The Pyongyang-Damascus link is particularly important. On Sept. 6, 2007, an Israel Air Force raid destroyed Syria's Al Kibar nuclear facility. The Bush Administration publicly tried to downplay the connection between the Syrian plant and North Korea, but under intense pressure from Capitol Hill (most of it coming from Republicans) the Bush Administration briefed Congress in April about the North Korean-Syrian connection. The U.S. intelligence community noted that Al Kibar had no means of producing electricity for civilian purposes; its purpose was to produce plutonium. One indication that nuclear links between Pyongyang and Damascus were less than benign was the presence in Syria of Chon Chibu, who oversees the Yongbyon facility and participated in the six-party talks. U.S. intelligence agencies showed reporters and senior congressional representatives film of Chon meeting in Syria with the head of the Syrian Atomic Energy Commission. But it is uncertain what – if anything – North Korea will be required to reveal about its military nuclear links with Damascus in exchange for its removal from the terrorism list.

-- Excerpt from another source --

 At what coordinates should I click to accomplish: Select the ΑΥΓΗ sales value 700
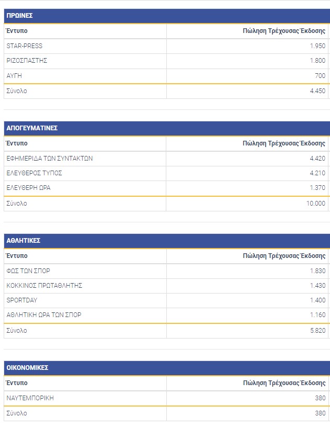(320, 76)
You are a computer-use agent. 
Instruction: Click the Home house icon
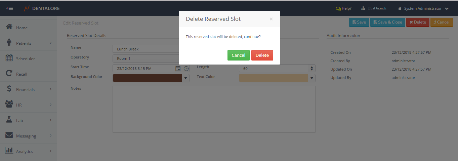9,27
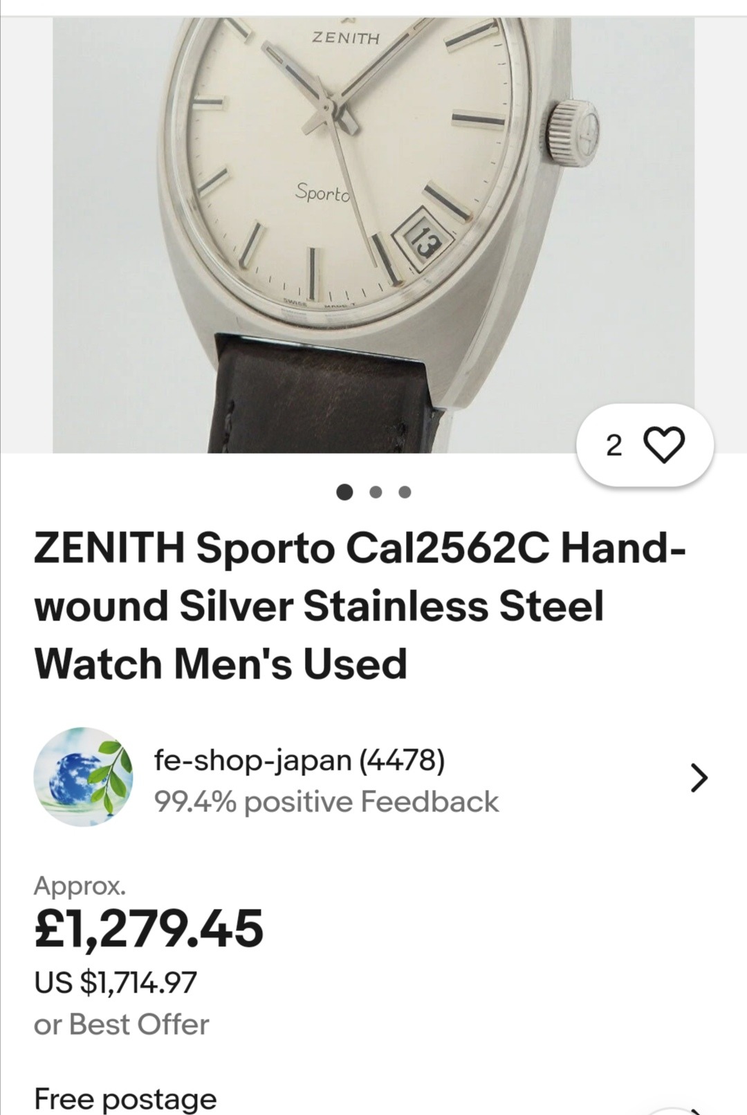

But even if it turned out that the deal required Pyongyang to come clean, it isn't clear whether such a condition would survive the next artificial crisis created when Pyongyang decides to cheat yet again and make new demands, as it certainly will. As Cha, a supporter of these negotiations, acknowledges, every time North Korea engages in such blackmail, the other countries in the six-party talks (except for Japan) lean on the United States to accommodate its demands.
In this context, it is fascinating to compare the way in which McCain and Obama have reacted to the latest chapter of the Bush Administration's soft approach to Pyongyang. Obama, the great leader who is supposed to save us from four more years of George W. Bush (disguised as John McCain), praises North Korea's removal from the terrorism list, calling it "an appropriate response" and a "modest step forward." By contrast, McCain, supposedly a Bush lackey, says forthrightly that appeasing Pyongyang is wrong. In an interview with the Weekly Standard, he sharply criticized the agreement and likened to the Clinton Administration's 1994 Agreed Framework agreement with North Korea (negotiated by Jimmy Carter.). Of course, we know what happened: Pyongyang trashed the agreement and went on to build a small nuclear arsenal.
In his Weekly Standard interview, McCain added that engaging North Korea in face-to-face talks at the presidential level, as Obama has promised to do, would present serious risks. McCain spoke contemptuously about Secretary of State Madeleine Albright's trip to Pyongyang in 2000. "She had a very nice experience with children dancing while the gulag....continued to function," he noted.
So, in this context, I'm curious: Are Barack Obama's pet conservatives ignorant of the differences between their main and John McCain on North Korea? And if they are aware of these important substantive differences, how can they explain voting for Obama?
FamilySecurityMatters.org Contributing Editor Joel Himelfarb is an editorial writer for The Washington Times. The views expressed here are his own.